В конце сентября 2015 года Владимир Путин отправился в Нью-Йорк, чтобы принять участие в юбилейном заседании семидесятой сессии Генеральной Ассамблеи ООН. Там он подверг резкой критике политику США и других западных стран на Ближнем Востоке, задав риторический вопрос: «Вы хоть понимаете теперь, чего вы натворили?»4 В том же выступлении Путин призвал Соединенные Штаты и региональные державы Ближнего Востока объединиться с Россией в широкую антитеррористическую коалицию ― тем самым он повторил свое же предложение, сделанное еще в августе.
Растущая озабоченность Вашингтона относительно целей военной активности России в Сирии вынудила президента США Барака Обаму, вопреки рекомендациям советников, встретиться с российским лидером 28 сентября «на полях» Генассамблеи ООН. Это была первая содержательная беседа двух президентов с начала украинского кризиса и заявления Вашингтона о намерении «изолировать Россию». Таким образом, наращивая военное присутствие в Сирии, Путин заставил американского президента отказаться от его собственной политики и вступить в диалог с главой российского государства. В ходе встречи Путин сообщил Обаме, что в ближайшее время отдаст приказ российским ВКС начать военную операцию в Сирии.

**Исходные данные**.
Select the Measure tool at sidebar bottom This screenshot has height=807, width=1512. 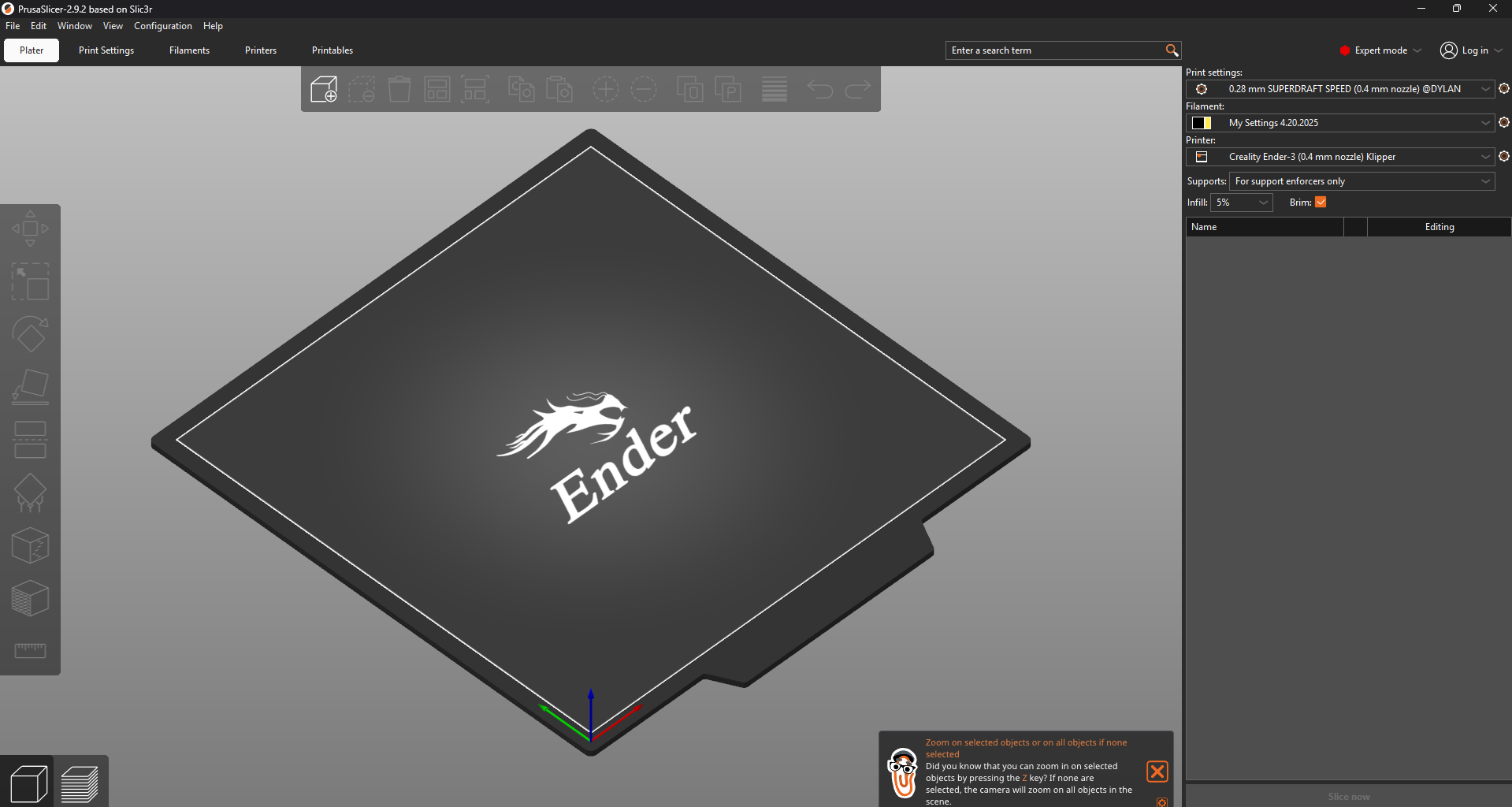click(x=30, y=651)
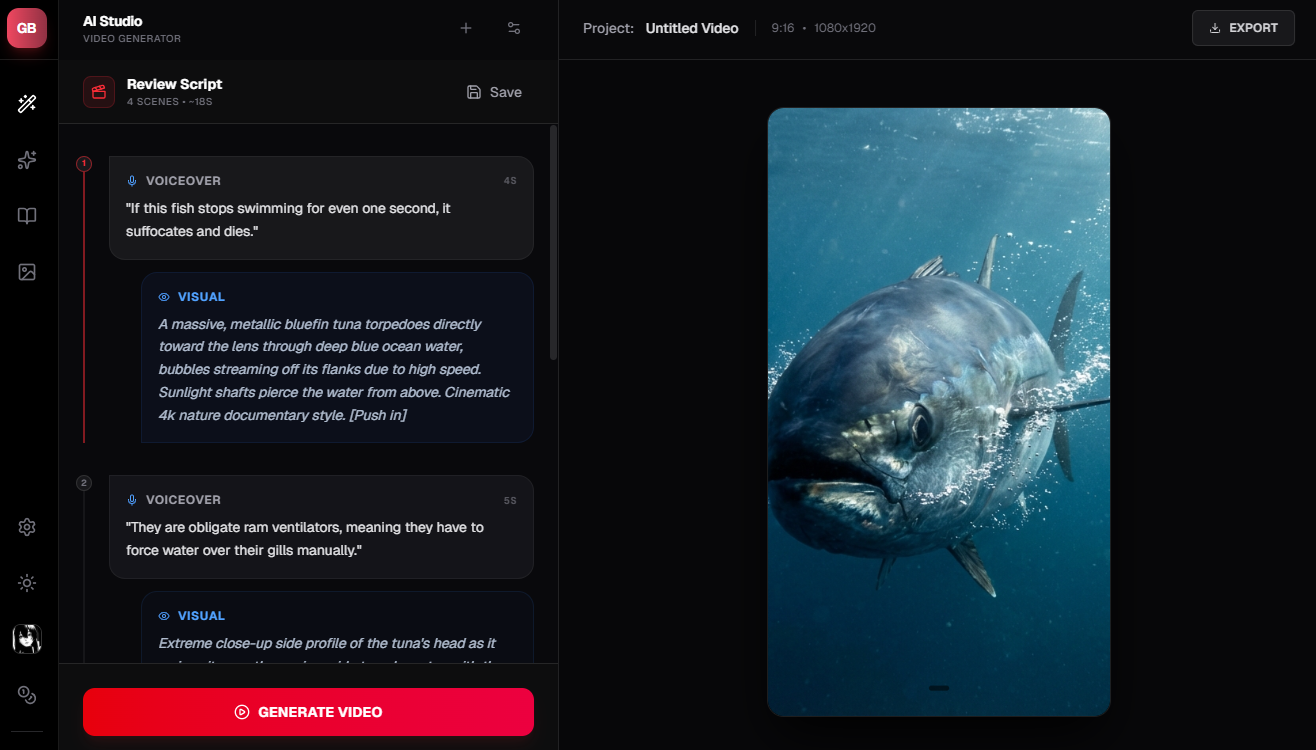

**Условия упражнения**.
[1] Ответьте на вопросы по отрывку о сессии ООН 2015 года:
(а) Куда Путин отправился в конце сентября 2015 года и в каком мероприятии собирался участвовать?
(б) Какого числа Обама встретился с российским лидером?
(в) О чем Путин сообщил Обаме в ходе этой встречи?
[2] Допишите следующую часть отрывка о сессии ООН 2015 года.

**Набор ответов**.
[1]
(а) В Нью-Йорк, на юбилейное заседание семидесятой сессии Генеральной Ассамблеи ООН.
(б) 28 сентября.
(в) О том, что в ближайшее время отдаст приказ российским ВКС начать военную операцию в Сирии.

[2]
Цели и стратегия России
Непосредственной причиной вступления России в войну было стремление не допустить поражения армии Асада и крушения сирийского государства, что стало бы крупной победой террористов «ИГ» с тяжелейшими последствиями для всего региона. С этим же было связано другое соображение практического свойства: не дать закаленным в боях джихадистам из России и других республик бывшего СССР (таких боевиков насчитывалось, по оценкам, до 7000) вернуться на родину и дестабилизировать ситуацию в местах, откуда они уехали на войну. Такая цель, по логике, предполагала их уничтожение на территории Сирии.
Однако у российского военного вмешательства была более глобальная цель, чем Сирия или даже весь Ближний Восток.
Сирийская операция, последовавшая вскоре после начала украинского кризиса, стала вторым серьезным шагом Москвы против миропорядка, в котором преобладают США. По сути, Россия не только нарушила действовавшее после окончания холодной войны негласное табу на применение военной силы без согласия Вашингтона. Она впервые направила свои войска за пределы бывшего СССР, разместив их в самом сердце Ближнего Востока. Более того, Россия военной силой поддержала правительство, бывшее нелегитимным с точки зрения США, и начала наносить удары по формированиям, которые американцы вооружали, обучали и финансировали. Также впервые в истории Москва и Вашингтон напрямую приняли участие в военных действиях в одном и том же государстве, при этом в некоторой степени по разные стороны баррикад. Во время холодной войны ― в Корее, Вьетнаме или Афганистане ― непосредственно воевала только одна из двух держав, а вторая лишь косвенно поддерживала ее противников.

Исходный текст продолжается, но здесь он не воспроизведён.